Creation of the Training Set & Training Process

To capture good driving behavior, I first recorded two laps on track one using center lane driving in forward and reverse directions. Here is an example image of center lane driving:

Center lane driving

I then recorded the vehicle recovering from the left side and right sides of the road back to center so that the vehicle would learn to remain in the center and not veer off course. These images show what a recovery looks like:

Recovery from the left lane Recovery from the left lane

Recovery from the right lane Recovery from the right lane

About 35,000 images were gathered as part of the step above. This data is augmented to:

  • Increase the size of the dataset and help the network generalize
  • Present slightly perturbed data to the network so it generalizes better on the track The following two data augmentation techniques were used:

Adding random shadows Boxes of random sizes are drawn on the original image and filled with varying shades of grey. The shadows are chosen at random for this. This doubles the size of the dataset. Changing the brightness of the image The brightness of the training images was randomly scaled by converting to the YUV color space and modifying the V channel. This was done for each of the images in the original dataset. The image below shows what the augmented images look like:

Augmented image

At the end of the above augmentations, I had 3x the original number of images. A generator was used to augment the data on the fly such that at any time, only 129 images were loaded in memory and passed to the fit generator in keras for both training and validation. This significantly reduced the memory usage on my PC. I finally randomly shuffled the data set and put 20% of the data into a validation set. I used this training data for training the model. The validation set helped determine if the model was over or under fitting.

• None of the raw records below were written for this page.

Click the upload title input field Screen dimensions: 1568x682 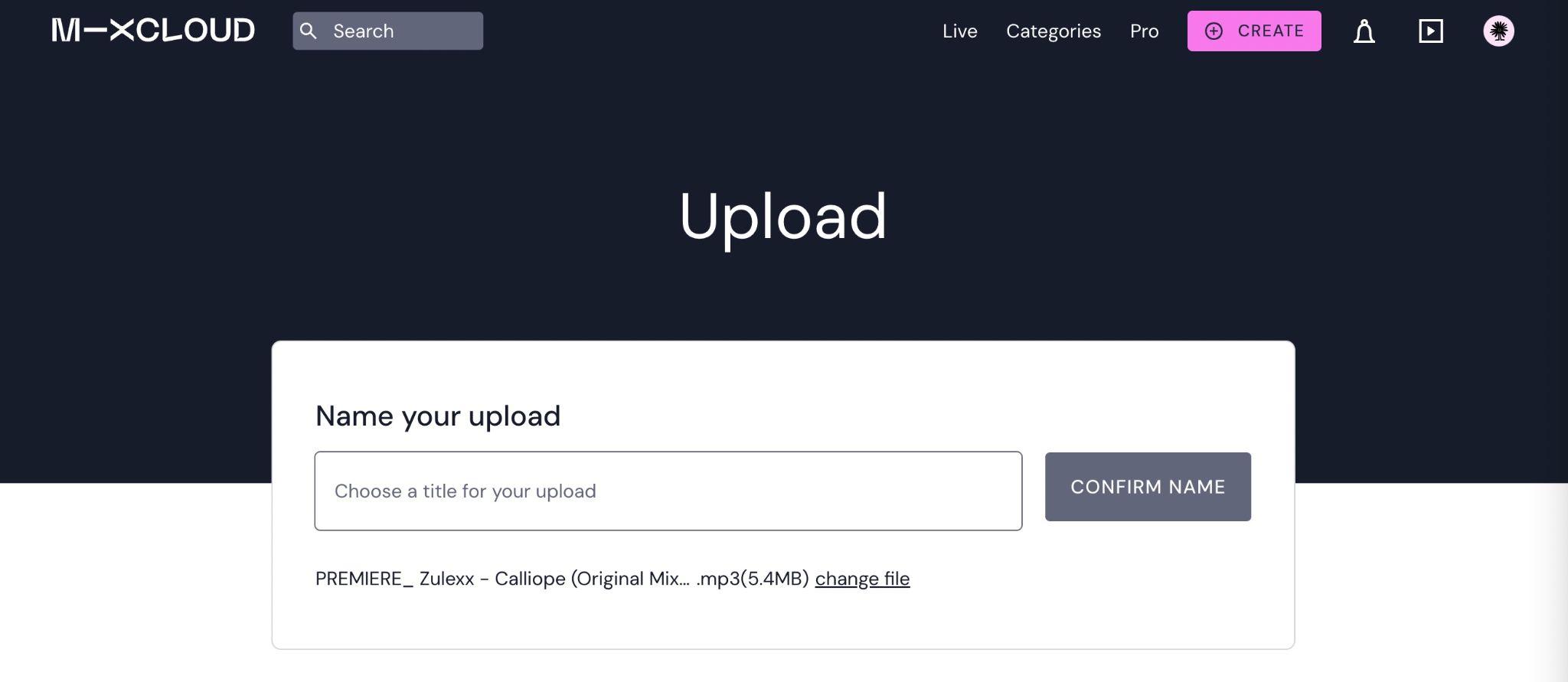click(668, 491)
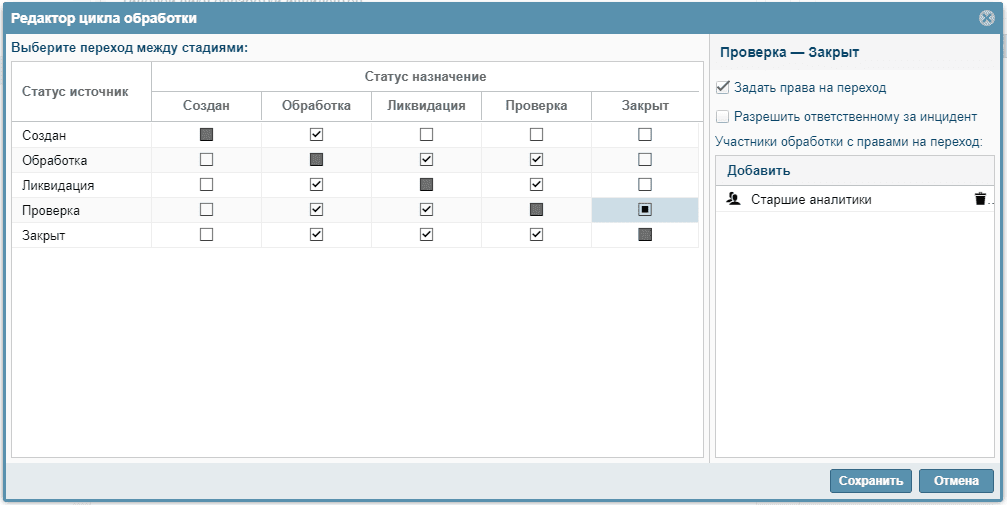
Task: Enable Разрешить ответственному за инцидент checkbox
Action: click(724, 116)
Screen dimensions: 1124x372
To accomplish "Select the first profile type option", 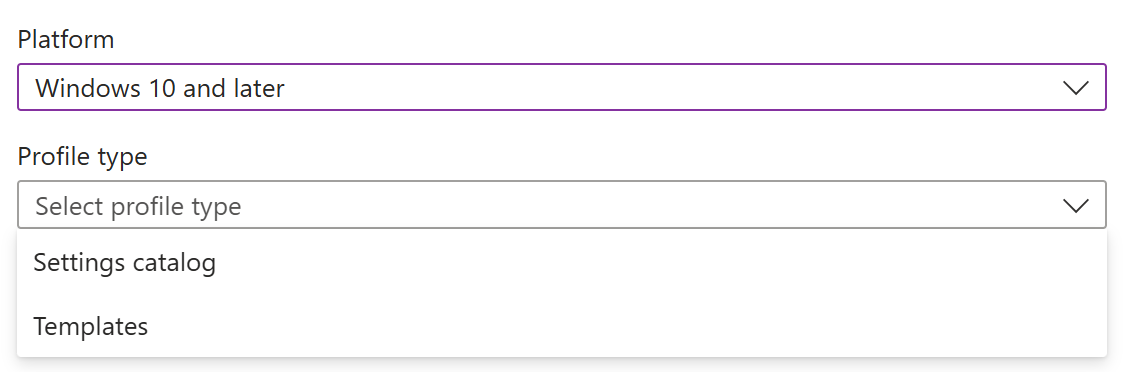I will 561,262.
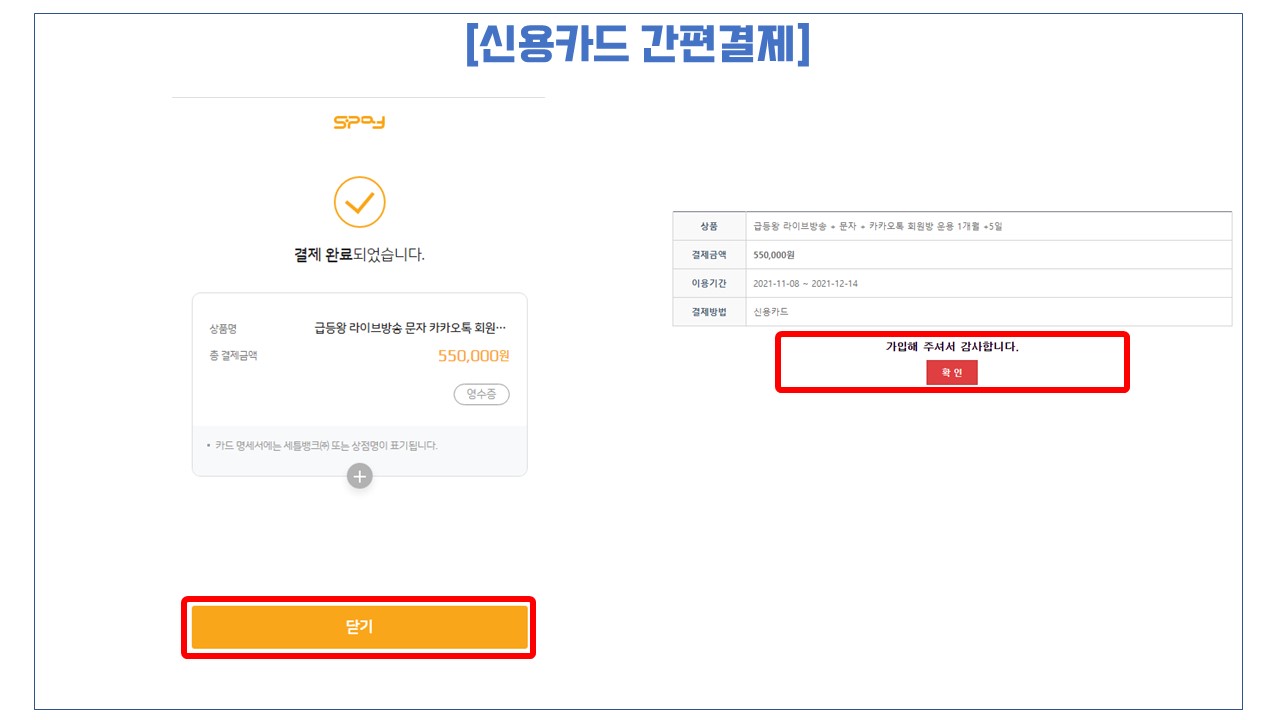Image resolution: width=1280 pixels, height=720 pixels.
Task: Click the usage period 2021-11-08 ~ 2021-12-14
Action: pyautogui.click(x=805, y=284)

The ideal number of epochs was ~20 as evidenced by the value of the validation loss. However, as mentioned earlier, the validation loss is not a very good indicator of driving quality. Therefore, the epochs with the 5 lowest validation losses were tested each time the network was trained.

Challenges and areas of improvement

The following challenges were faced and overcome during this project:

  1. Network predicting constant steering angles: During the initial phase of training, the network would produce a constant prediction for steering angle regardless of the input. This was found out to be due to an unbalanced dataset with more entries for zero steering angle than others.
  2. Too little vs. too much data: When this model was trained with too little (<20k images) or too many (>100k) training data samples, it tended to overfit and would go off lane on track 1. The sweet spot of right amount of data was found through trial and error. The current code can steer the car such that it can drive autonomously over the track. However, there are several improvements that can be made:
  3. Keep the car from going over either lane markings. This may be accomplished by more recovery data and/or a larger network
  4. Teaching the vehicle to steer and accelerate/brake autonomously. Since there are no obstacles/traffic on this test track, it can be used to investigate how the throttle may also be autonomously controlled.